I've only been bitten twice by my hedgie; the first was when he was going through a particularly grumpy stage and he just nipped out of annoyance that I was holding him. The second was only because he got carried away licking and was completely without any kind of malicious intent. He also bit my mom and my boyfriend once, which I am pretty sure was because he was scared and didn't know what to do. Overall, he is a very sweet and mild little critter. He has mellowed out with age, too.


----------



## cylaura (Jan 13, 2011)

I've posted a few times about how Liam is a biter - if you're foolish enough to leave your fingers in front of his mouth for more than a couple of seconds, there is a 99.99999% chance that he will bite. Most of the time it's just a harmless little nip, but sometimes it's the full-on hedgie CHOMP, latching on and drawing blood, which hurts like crazy. He never bites out of malice, and he'll never actively seek out fingers to bite, and he's really sweet otherwise, so I've just accepted it as his thing. 
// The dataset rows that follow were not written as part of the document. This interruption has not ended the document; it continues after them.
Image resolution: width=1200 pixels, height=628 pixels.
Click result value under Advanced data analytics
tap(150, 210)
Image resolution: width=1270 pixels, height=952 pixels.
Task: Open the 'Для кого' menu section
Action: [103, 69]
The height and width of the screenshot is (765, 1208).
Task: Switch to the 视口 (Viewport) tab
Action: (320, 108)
Anyway, here's hoping your Harrison will NOT be this way. :lol: 

Like other people have said, he might have smelled something good, or just been a little nervous. I wouldn't worry too much about it. If it keeps happening, you can try and figure out what's triggering it and then stop it. (Or, if you're me, throw up your hands! :roll: )


----------



## Olympia (Aug 4, 2010)

I've had both my hedgies for over a year and each has bitten me only once. Clémentine bit me at the vet's. She'd been in my hands for long minutes on her back while the vet was examining her and she bit me immediately after that while I had her back in my arms. It was just a nip, she didn't bite very hard, she was clearly letting me know she was not happy to have been on her back so long. She also has bitten me through my sweater one time but she wasn't trying to hurt me, I had spilled some salad dressing on myself and had forgotten to change. She just wanted a taste.

Zoé bit me while I was holding her foot trying to clip her nails. That was kind of my fault, I held it much longer then I usually do, I was pushing my luck.  She didn't bite very hard, she just wanted me to let go of her foot.


----------



## wheeluh_boy (Feb 1, 2011)

i'm more or less in the same boat with cylaura.

Even though I'm constantly aware of what his been in or on my hands (for smell)..Leo will still chomp my fingertips. I believe he's associated hands with treats or food, even though I've been conciously trying to put food and treats in his bowl when he's not looking or hiding.

He seems to like to bite shiny things as well. He goes for my girlfriends' fingertips, the matchbox cars we've given him, and he's even attacked the buttons on my shirt once.

Chances are, if Leo wants to bite you, it's going to happen. You've gotta be REAL quick to stop him. lol


----------



## cylaura (Jan 13, 2011)

> He seems to like to bite shiny things as well. He goes for my girlfriends' fingertips, the matchbox cars we've given him, and he's even attacked the buttons on my shirt once.


Liam loves shiny things too! He always goes after my necklaces with beads on them when I wear them. Little magpie. :roll:


----------



## Ophelia (Dec 10, 2010)

I've been bitten three times by my girl. First time was our very first meeting, so I'm sure it was a "Oh, this is new!" type of thing. The other two times were when I just held her too long. I know she has her reasons so it doesn't really upset me, and it doesn't even really hurt anymore.  and even though she bit me for holding her too long, I still held on to her and put her down when I was ready.


----------



## Hedgieonboard (Nov 15, 2009)

I've never gotten bitten but I have watched things they have bitten and every time its an exploratory nip when introduced with a new smell. My girl hedgie bit my cell phone when I first got her and has bitten other things the first time introduced like her water bowl, pvc pipe, carpet, curtains, socks ect. If your brother doesn't handle her she may have been reacting to a new scent.


----------